Migration Path: Snowflake, Apache Iceberg, and the S3 Bridge
For data scientists, developers, and data engineers evaluating Akave, the migration path is engineered to minimize disruption. Because Akave is S3-compatible, existing tools — Snowflake, Databricks, Presto, Trino, Hugging Face — connect via endpoint configuration changes, not re-architecture. Akave worked directly with Snowflake’s product team to support Apache Iceberg external tables, allowing Snowflake instances running in the cloud to query data stored on Akave directly.
Q: What does migration actually look like for an existing Snowflake customer?

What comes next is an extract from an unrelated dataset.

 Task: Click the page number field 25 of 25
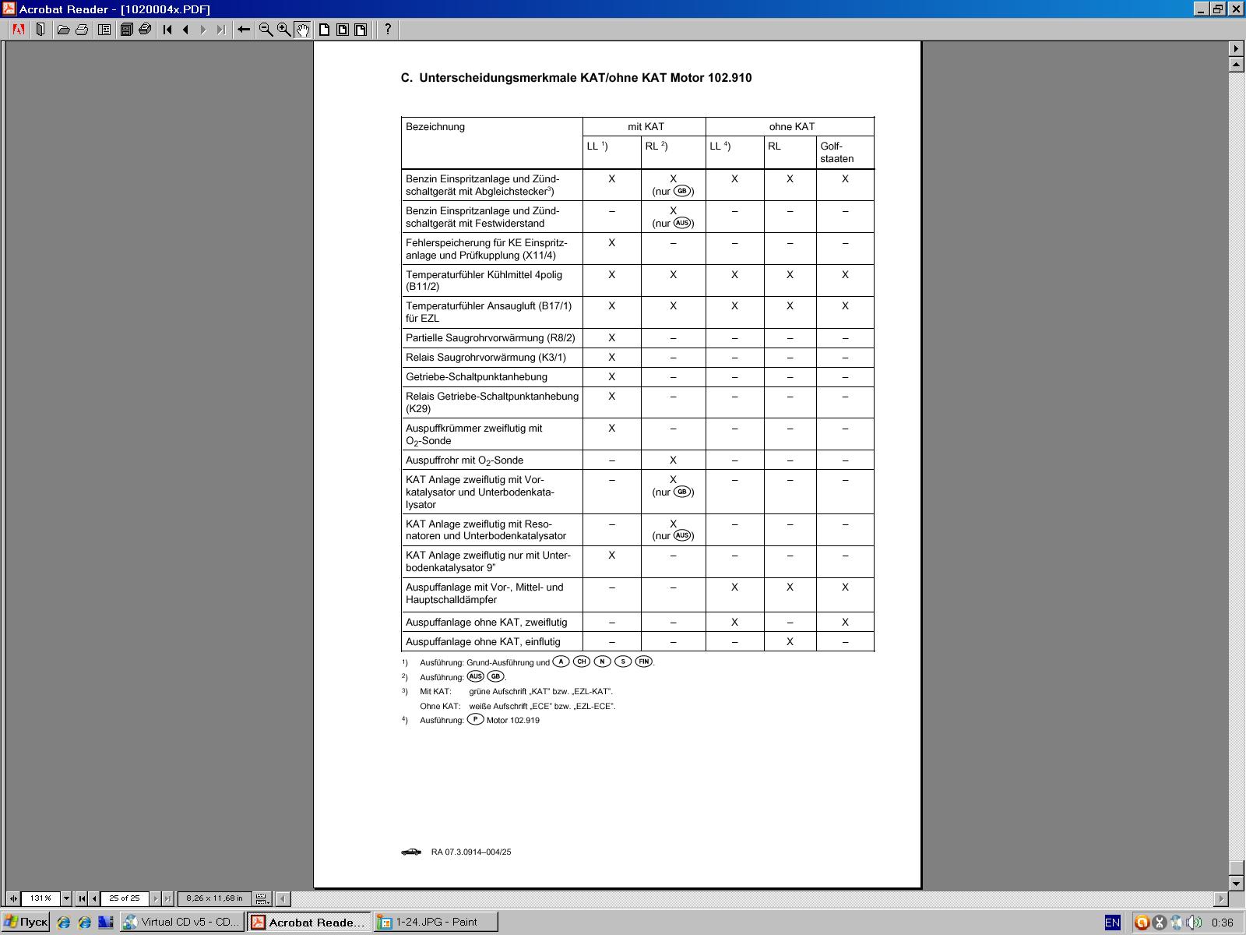tap(125, 898)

Stefaan Vervaet: “With Snowflake and Apache Iceberg, we worked with the Snowflake PM team to optimize Akave to make it very seamless — so you can point an existing Snowflake instance running in the cloud directly to an Akave table as an external table. In the past, Snowflake and Databricks only supported storage targets within the hyperscaler cloud. Now they support external tables, and the way we migrate data is by replicating it from the S3 target from AWS into Akave.”
Growth, Customers, and the Agentic AI Roadmap
With $6.65 million raised and customers including Intuizi, LaserSETI, and 375ai already running production workloads on Akave Cloud, Vervaet outlined a two-phase growth strategy for 2026: expanding the customer funnel across ELT and agentic AI workloads, and investing in partner and integrator network growth. The longer-term vision is positioning Akave as the default storage layer for agentic AI infrastructure.

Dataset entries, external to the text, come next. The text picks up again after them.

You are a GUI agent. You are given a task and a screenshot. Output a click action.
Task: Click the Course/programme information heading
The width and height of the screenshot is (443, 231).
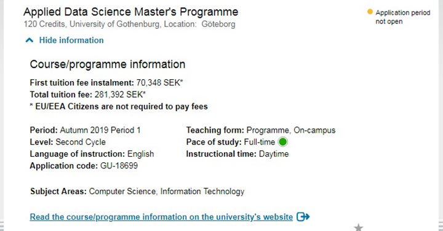coord(107,65)
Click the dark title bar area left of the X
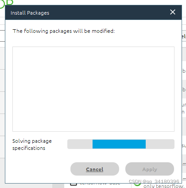This screenshot has width=186, height=188. point(109,12)
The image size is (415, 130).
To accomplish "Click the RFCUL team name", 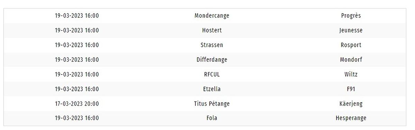I will coord(212,75).
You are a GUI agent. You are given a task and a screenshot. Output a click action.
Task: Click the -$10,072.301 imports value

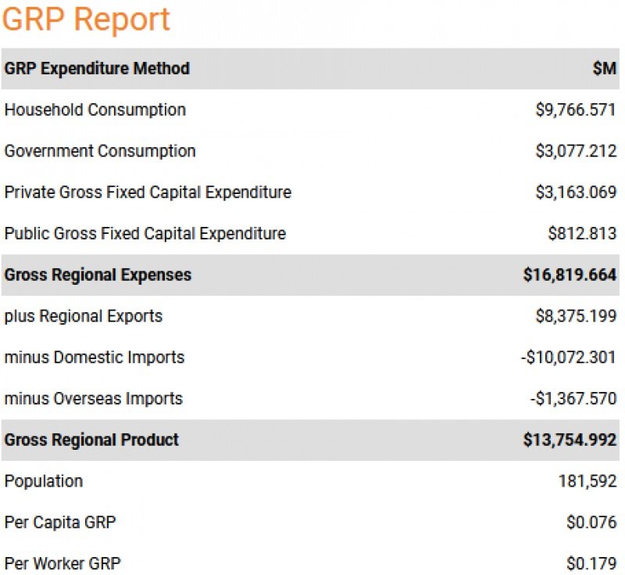(x=568, y=358)
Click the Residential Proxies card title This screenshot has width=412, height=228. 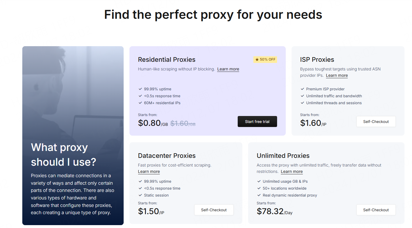point(166,59)
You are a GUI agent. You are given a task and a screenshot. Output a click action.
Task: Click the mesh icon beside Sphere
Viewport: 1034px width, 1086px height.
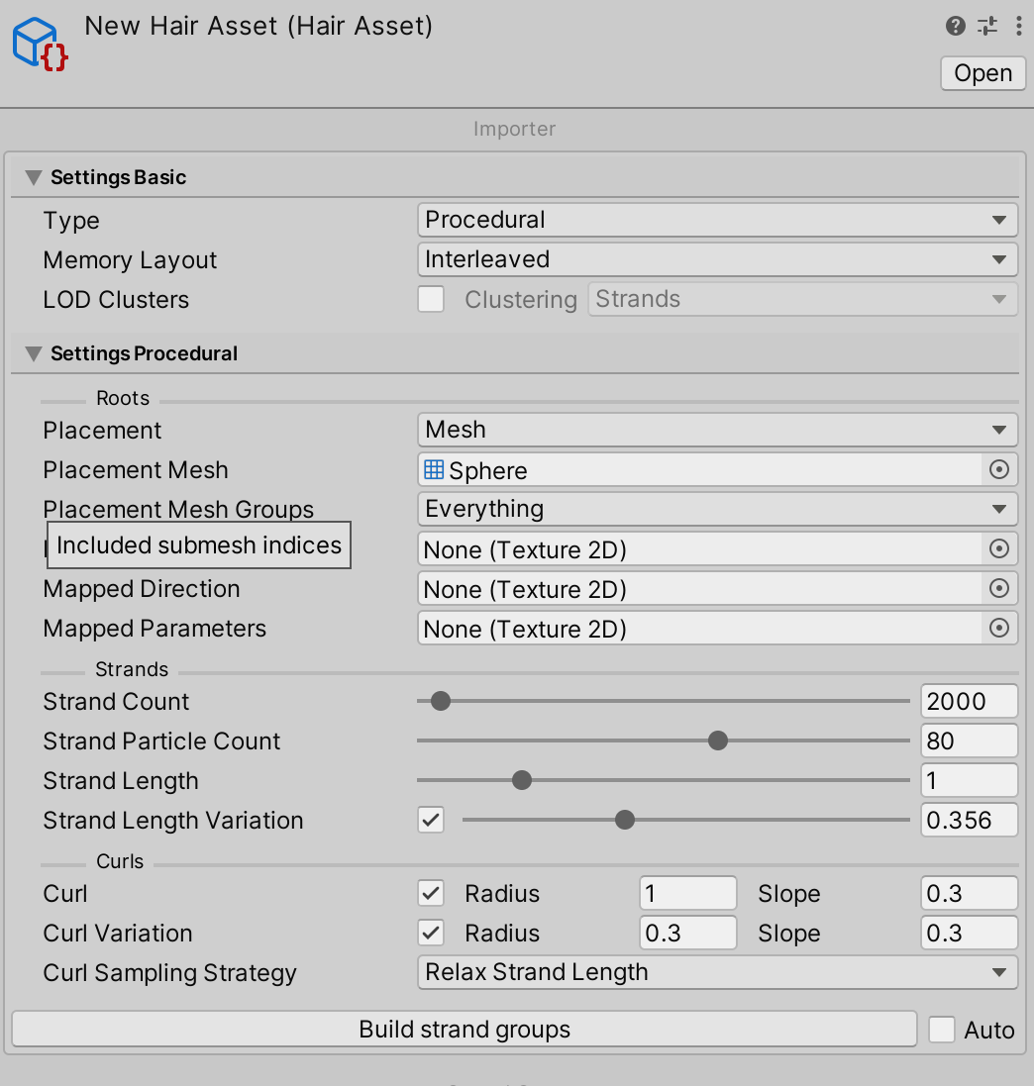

Q: What is the long-term vision for Akave?
Stefaan Vervaet: “The long-term vision is to become the storage layer for agentic AI and AI workloads as a whole. I believe agents will become the largest consumers of hardware resources. What that means is that the interaction with storage will change, and for that you need better rails — data rails more optimized for agentic workloads. We started with S3-compatible interfaces because that’s where you have to start — create the bridge, make it easy to integrate. But down the road, we’ve already built SDKs for the developer community to support that new wave of custom applications.”
He also pointed to x402 — the emerging payment standard for AI agents being driven by Coinbase and Cloudflare — as an early signal of where agentic infrastructure is heading, and an area where Akave’s compute-agnostic storage layer is positioned to serve as foundational infrastructure.